Generalists struggle greatly.  They may get enough work to exist, but it is hard to expand when you’re not known for anything.  Clients have become increasingly sophisticated, and they prefer to work with firms that exhibit deep credentials in their industry or project/building type.  The generalist approach works best for the small local firm, heavily active in the community, that knows everyone.  There’s not a lot of opportunity to grow into other geographic markets, but there may be enough work to keep the “local generalist” busy year-after-year.  But as for the rest of us, we need to specialize – all the more reason that branding is essential!

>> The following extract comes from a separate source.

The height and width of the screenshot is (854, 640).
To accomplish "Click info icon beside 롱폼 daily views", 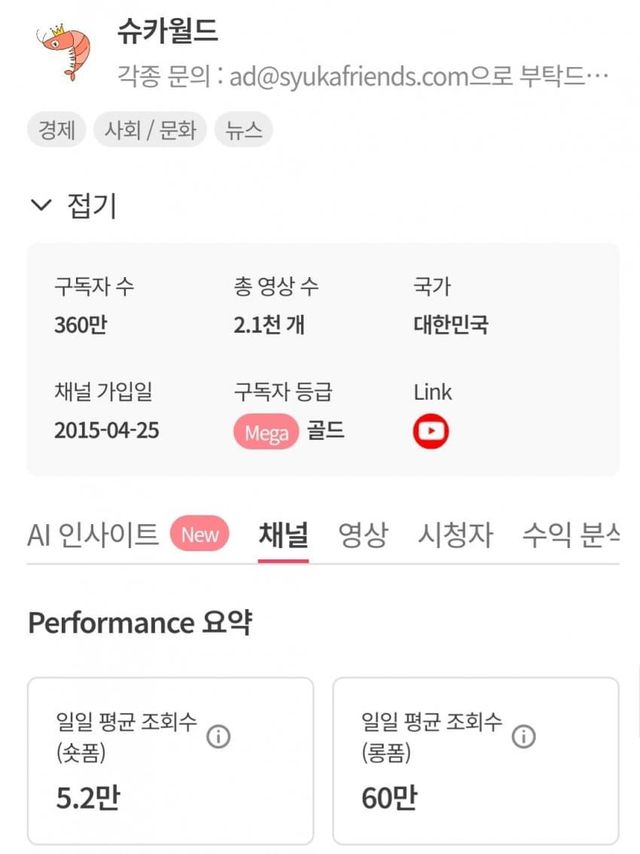I will point(523,737).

Yet another way to segment your target market is by service or product line.  If your company only provides a single service, this approach is not relevant.  But for firms with multiple specialty, design, or construction disciplines, it may make sense to define your markets based upon each service.  I don’t think that using this approach alone is overly effective, but it does make sense when combined with the other approaches to market segmentation.

For instance, let’s say that a smaller, one-office firm offers civil engineering, architectural design, and interior design.  Civil engineering is typically less transportable than other design disciplines, so the geographic target market for the firm’s civil discipline may only span a few counties.  But architecture is more transportable, particularly if a firm is focused on niche markets.  So the architectural discipline may be able to target select clients in their home state, and several surrounding states.  When pursuing work beyond their immediate “home” territory, their strategy may be to partner with local civil engineers in the other geographic markets.  Interior design is also transportable, but a lot of interiors work flows through architects.  In this instance, our example firm may actually target non-competing architectural firms to provide interior design to those firms, too.  This works when the example firm targets Market Sector A and B, and they provide interiors work for other architectural firms that target Market Sector C and D.

There are many ways to define target markets, but it is extremely critical that everyone in your firm engaged with marketing and business development understand and agree upon your specific markets.  It avoids confusion, eliminates potential conflict, and makes go/no-go decisions a lot easier!